We think we have succeeded where others have failed, because we approached coaching knowing that it means different things to different organisations. In its very broadest terms it is a series of conversations that enable people to operate at their very best. It helps to motivate, to encourage and nurture new ways of thinking and doing; and it can be an extremely powerful catalyst for a culture change. Coaching delivered subtly is a major lever for a culture shift.

Subtlety though does not mean having no communication. We found that one of the most important first steps was to get the buy-in of senior management by aligning coaching with personal goals and those of the organisation. This flags up how coaching is maximising performance. My senior leaders have been extremely supportive and innovative in seeing how tremendously useful it is for the organisation. I passionately believe coaching underpins true transformational leadership.

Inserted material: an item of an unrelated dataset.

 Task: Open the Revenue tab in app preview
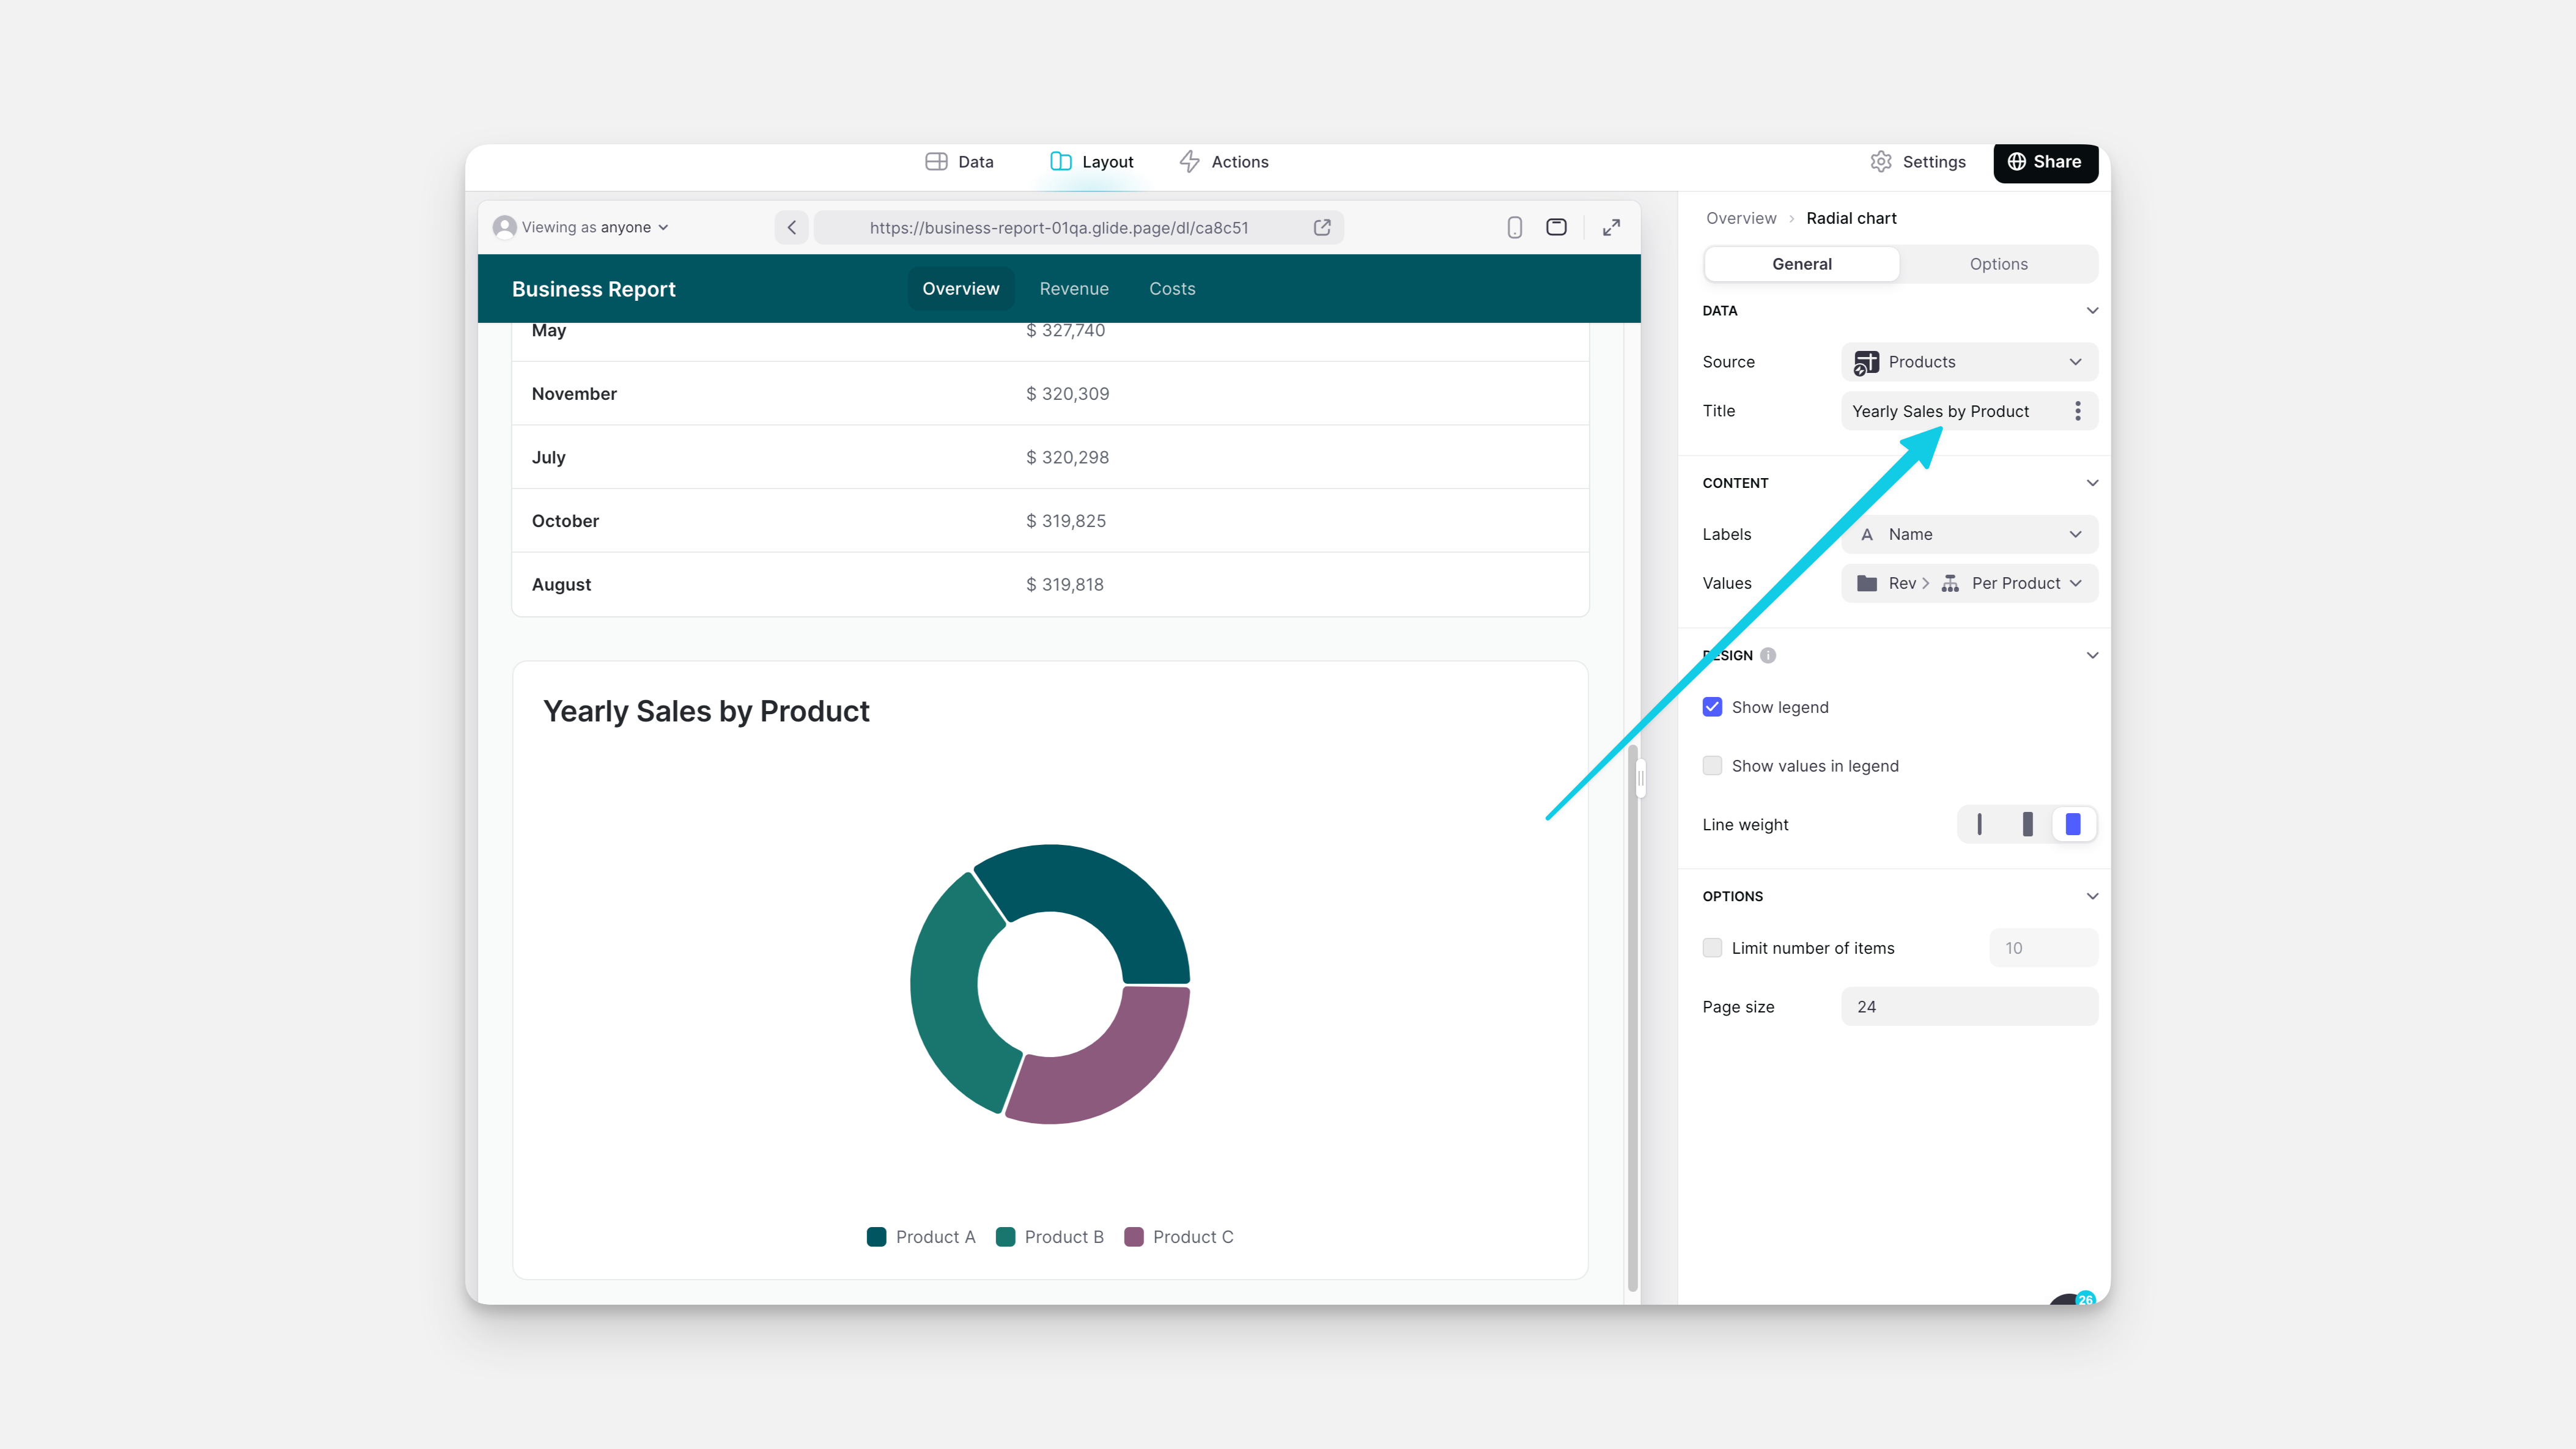[x=1073, y=289]
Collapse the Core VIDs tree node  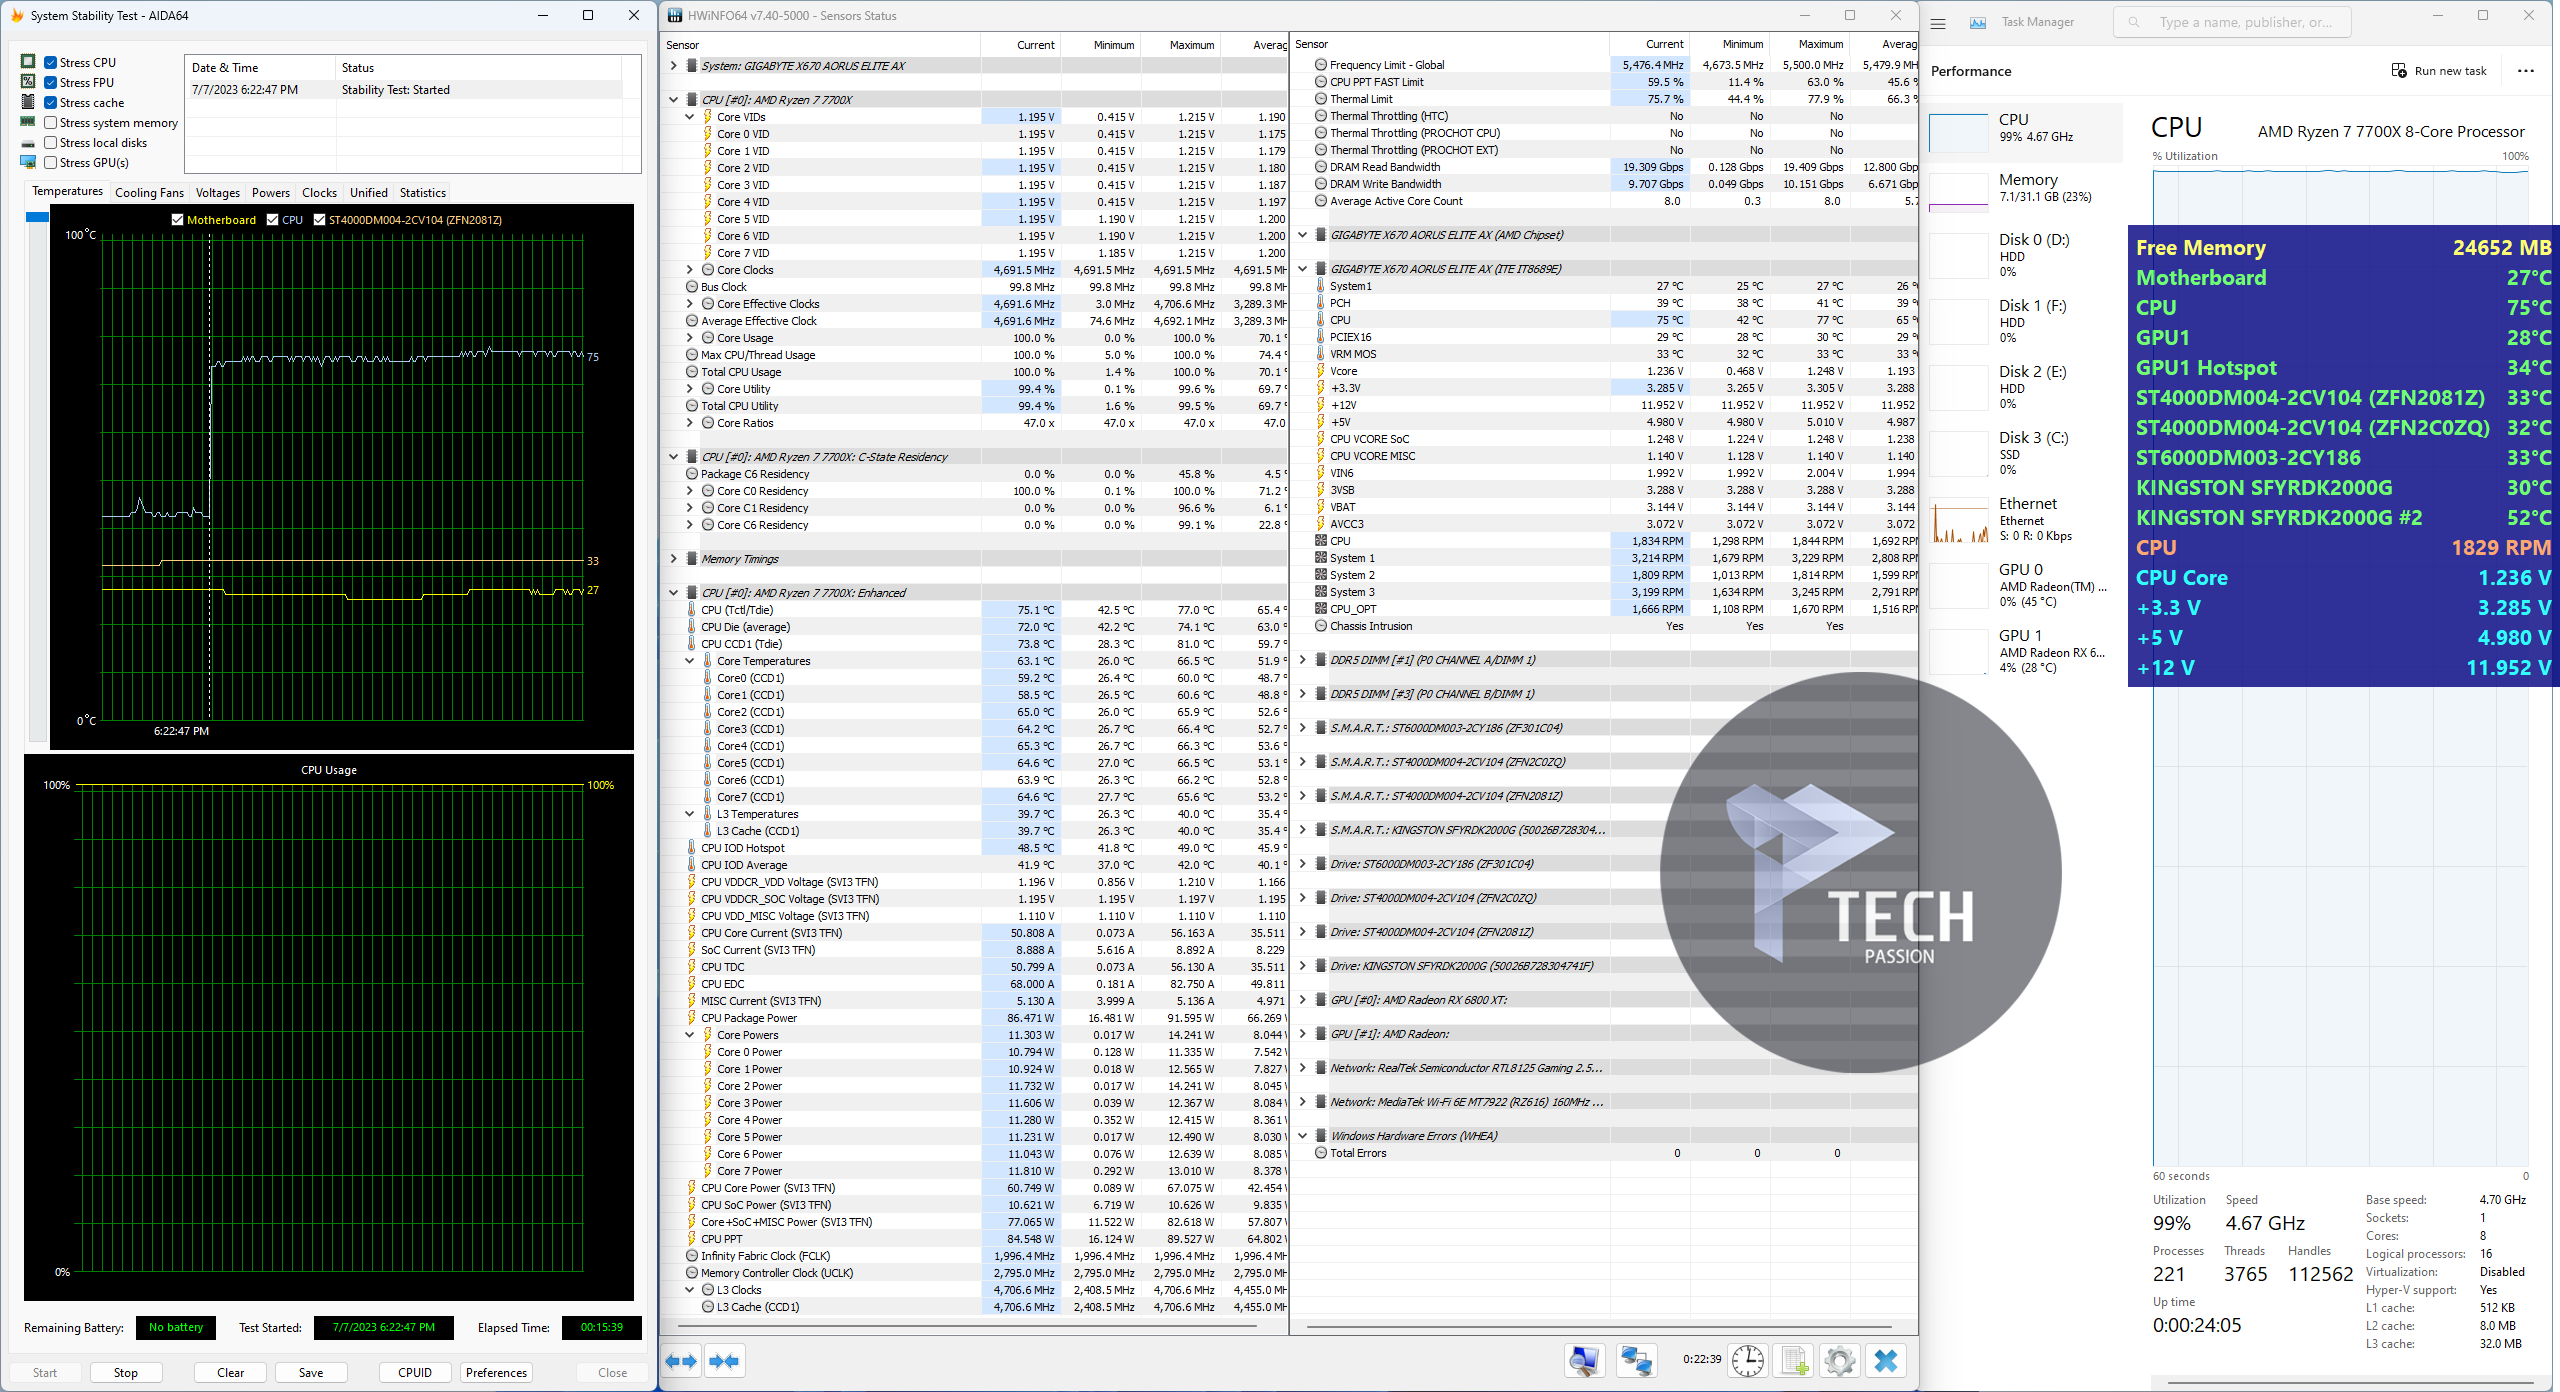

We also monitor who our coaches are. At the MPS everyone who applies to be a coach undergoes a rigorous selection process. Our Leadership Academy programme is bespoke, with a hybrid of various models which we designed in partnership with an external consultant. We also strictly adhered to set coaching standards and ethics underpinned by our core values.

Alongside the purist-coaching programme is a one-day skills module that incorporates a five-minute intervention designed to deliver short, 'Just a Minute'-type (JAM) sessions for sticky conversations. I adapted the concept of micro-tools, introduced to me by Michael Hjerth, a Swedish fellow coach, to produce JAM speed coaching, and although this is still at an early stage, feedback has been positive. Managers are asking for more.

We have a huge internal coaching network. We run masterclasses where both internal and external coaches share learning. We encourage buddy coaching both internally and externally too.

Coachees have reported that their confidence, self-awareness and perspectives have widened. Coaches and buddy coaches also claim their own self-insight and sense of purpose and contribution has been enhanced. But the main reason MPS coaching has been successful is because coaching is considered by staff as a support mechanism. It is not perceived as a threat. It is enabling our core values to be lived.

Coaching must fit the needs of the organisation The loudest call I hear from managers at the MPS is for help in dealing with staffing issues while going about their core business. Any intervention that can assist in these situations is most welcome. And anything that helps achieve our ultimate priority of making London safer gets our vote.

- Jackie Keddy is detective chief inspector, Leadership Academy, the Metropolitan Police Service.